Uma Trajetória Dedicada ao Ensino e à Educação Pública
Elmir de Almeida, filho mais velho de um casal de operários, cresceu em uma família simples em São Paulo, onde o estímulo ao aprendizado e ao amor pelos livros sempre fez parte do cotidiano. Seus pais, fervorosamente religiosos, alfabetizaram os quatro filhos em casa utilizando a Bíblia como principal recurso. “A leitura da Bíblia era uma rotina na nossa casa e foi assim que começamos a aprender a ler”, relembra Lígia de Almeida Hernandes, psicóloga e irmã de Elmir.
Graças ao incentivo familiar, Elmir tomou uma decisão que moldaria sua trajetória: ingressar no curso de pedagogia da Universidade de São Paulo (USP). Aos 24 anos, ao ser aprovado, ele compartilhava com seus familiares que aquele feito era tão grandioso quanto conquistar um lugar no pódio olímpico.
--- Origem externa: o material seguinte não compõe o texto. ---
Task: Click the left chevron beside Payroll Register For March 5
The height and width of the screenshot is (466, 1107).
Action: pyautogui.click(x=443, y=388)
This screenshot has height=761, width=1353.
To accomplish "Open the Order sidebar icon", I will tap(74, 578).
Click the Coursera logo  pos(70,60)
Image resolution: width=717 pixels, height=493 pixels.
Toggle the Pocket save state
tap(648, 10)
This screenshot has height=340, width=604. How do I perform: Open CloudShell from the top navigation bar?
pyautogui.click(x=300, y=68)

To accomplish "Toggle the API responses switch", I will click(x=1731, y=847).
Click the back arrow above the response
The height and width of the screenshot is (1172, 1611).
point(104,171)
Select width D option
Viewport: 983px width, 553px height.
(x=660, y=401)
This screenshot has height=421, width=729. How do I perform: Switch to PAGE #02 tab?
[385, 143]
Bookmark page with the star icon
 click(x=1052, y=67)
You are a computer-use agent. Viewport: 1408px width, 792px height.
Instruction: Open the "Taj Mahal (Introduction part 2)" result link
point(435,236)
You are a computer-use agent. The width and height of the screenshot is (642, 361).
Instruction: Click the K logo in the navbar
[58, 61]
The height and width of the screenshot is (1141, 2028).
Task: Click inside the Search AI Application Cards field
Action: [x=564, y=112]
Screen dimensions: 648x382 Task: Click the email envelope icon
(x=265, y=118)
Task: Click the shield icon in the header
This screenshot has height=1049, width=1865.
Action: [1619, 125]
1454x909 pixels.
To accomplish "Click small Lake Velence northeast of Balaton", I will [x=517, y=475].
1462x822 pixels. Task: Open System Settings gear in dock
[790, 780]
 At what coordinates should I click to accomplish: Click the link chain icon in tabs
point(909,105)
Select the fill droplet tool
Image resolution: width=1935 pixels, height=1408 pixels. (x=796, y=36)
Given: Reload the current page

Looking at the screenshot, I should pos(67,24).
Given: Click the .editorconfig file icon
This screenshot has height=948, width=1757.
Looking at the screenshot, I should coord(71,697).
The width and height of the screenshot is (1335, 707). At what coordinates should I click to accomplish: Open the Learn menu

Após se formar, Elmir atuou como professor, mas suas experiências profissionais em instituições de renome mudaram sua perspectiva. Ele trabalhou com a antropóloga Ruth Cardoso no Cebrap (Centro Brasileiro de Análise e Planejamento) e integrou a equipe do educador Paulo Freire, quando este ocupou o cargo de secretário municipal de Educação durante a gestão da prefeita Luiza Erundina, à época no PT.
“Ele sempre falava com carinho e gratidão sobre essas experiências e o quanto aprendeu com essas figuras inspiradoras. Embora não tivesse trabalhado diretamente com Paulo Freire, Elmir difundiu suas ideias entre alunos e amigos”, ressalta Elaine Assolini, professora da FFCLRP-USP (Faculdade de Filosofia, Ciências e Letras de Ribeirão Preto).
Em 2004, Elmir conquistou uma vaga no concurso para docente do Departamento de Educação da FFCLRP e se mudou para Ribeirão Preto (SP). Ao longo dos 21 anos em que lecionou na universidade, ele impactou a vida de milhares de alunos, orientou diversas pesquisas e se dedicou a ajudar muitos jovens a concluírem seus estudos.
“Ele não media esforços para auxiliar ninguém, seja um familiar, amigo ou conhecido. Com seus alunos, fazia questão de proporcionar apoio para que não abandonassem os estudos. Ele ajudava a encontrar empregos, oferecia assistência financeira e sempre dava conselhos. Sua prioridade era garantir que ninguém deixasse a universidade”, compartilha a irmã Lígia.
Elmir também se destacou na defesa da educação pública e de uma escola democrática. “Ele lutou incansavelmente pela causa. Sempre que surgia uma nova legislação que ameaçava desmantelar as conquistas da educação pública, lá estava ele pronto para enfrentar os desafios”, recorda Elaine.
Com uma carreira dedicada ao estudo das relações entre juventude, educação e cultura, Elmir tornou-se uma referência nacional em sua área de atuação. Ele faleceu aos 68 anos, no dia 10 de dezembro, após passar 52 dias internado devido a um AVC. Sua partida deixa um legado inestimável, além de irmãos Eneas, Hamilton e Lígia, cinco sobrinhos, seis sobrinhos-netos e um vasto número de alunos e amigos que tiveram suas vidas tocadas por seu comprometimento e dedicação.